Images
All of these images were created with either 35mm point-and-shoot film cameras or early low-resolution digital cameras. The latter use different sensors (CCD) as opposed to the CMOS sensors of most contemporary cameras. The continuing quest to produce cameras with higher megapixel counts is obviously (partly) a ploy to get people to buy another camera; the inference being that if your camera is 10 megapixels, then the new model which is now 20 megapixels is going to be superior. The problem for me is that the images that are produced from higher resolution cameras have become increasingly unreal; they have moved from looking natural and have entered a world of hyper-reality. Two of my favourite cameras have a resolution of just 1.5 megapixels and have created some of my favourite images (as well as being a joy to use). Their images are much more redolent of those produced by film cameras. They will obviously degrade the more they are enlarged, but that’s never been an issue for me.
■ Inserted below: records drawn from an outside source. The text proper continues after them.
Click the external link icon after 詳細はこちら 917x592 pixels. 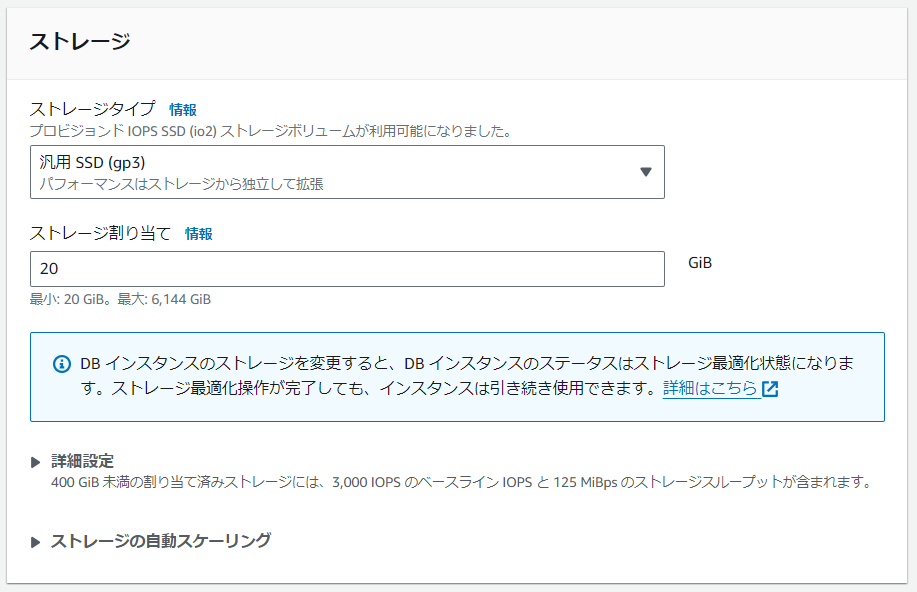coord(770,389)
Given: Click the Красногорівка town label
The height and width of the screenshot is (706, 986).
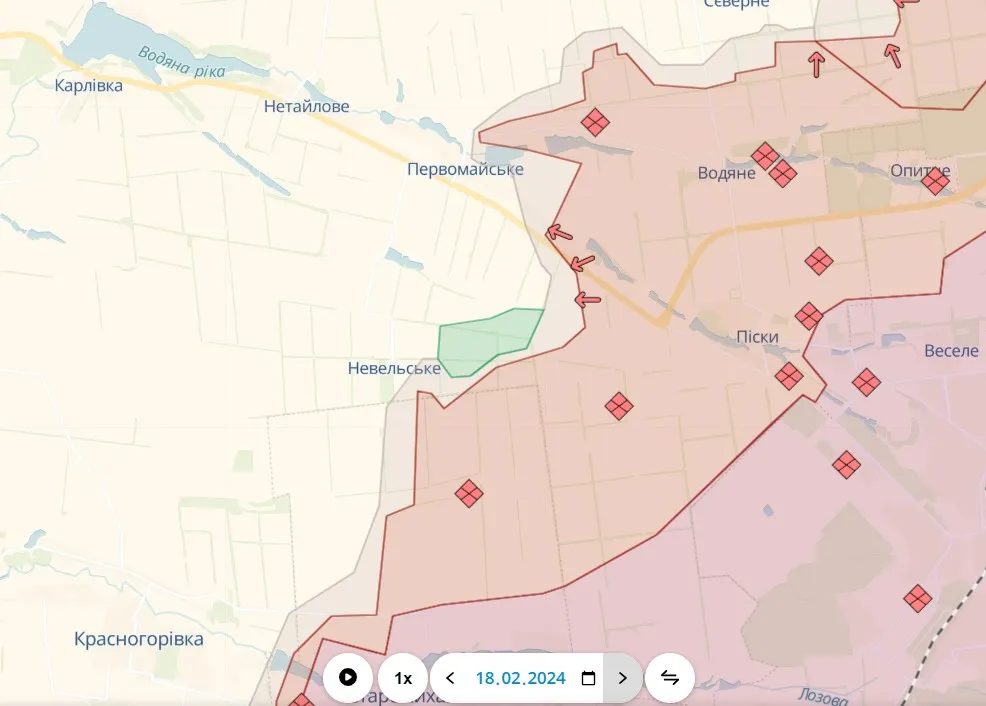Looking at the screenshot, I should (139, 639).
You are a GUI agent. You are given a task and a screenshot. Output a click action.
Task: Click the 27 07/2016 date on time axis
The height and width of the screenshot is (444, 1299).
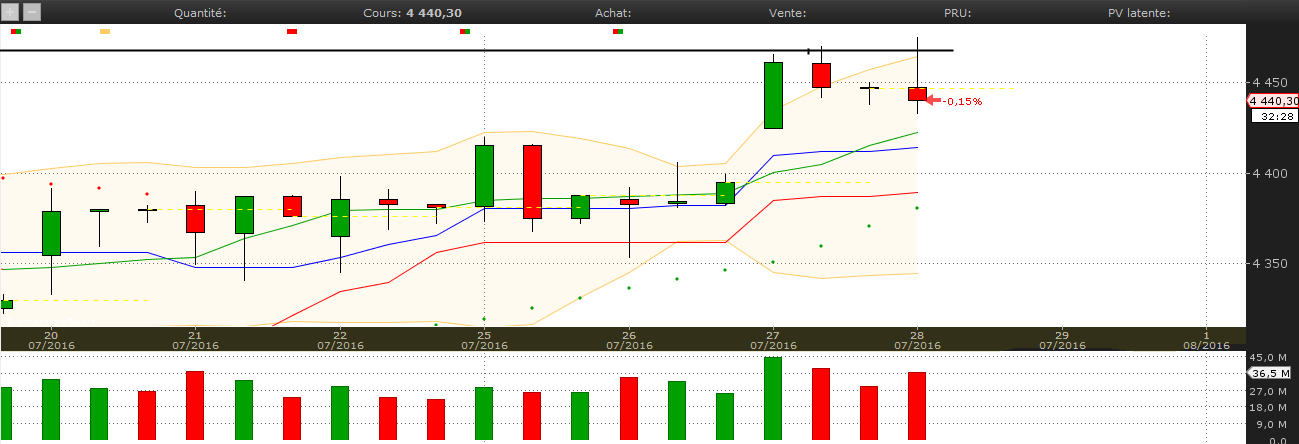tap(773, 339)
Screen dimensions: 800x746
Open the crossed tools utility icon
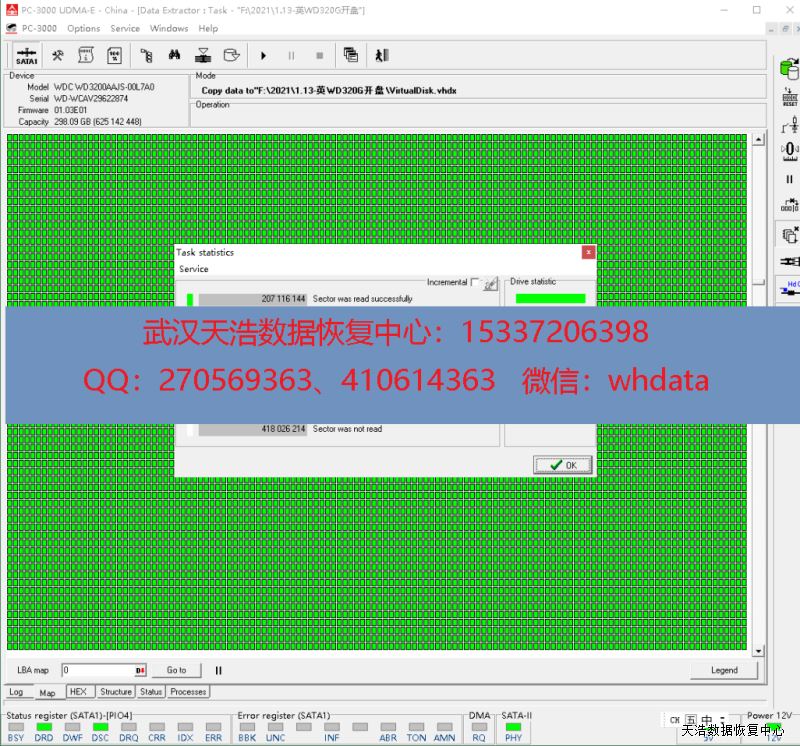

The quality of an image can surely not be measured in terms of pixels. The aesthetics of a photograph are far more nebulous and cannot conform to any kind of scale of measurement. When I read the following comment from Patti Smith, I knew exactly what she meant.
Bemoaning the fact that because the film she needed was no longer manufactured, her Polaroid Land 250 camera (her companion for two decades) was now obsolete, she says in her wonderful ‘A Book of Days’,
Nothing really matches the atmosphere of the old Polaroid film. Except perhaps a poem, a musical phrase, or a forest hung with mist.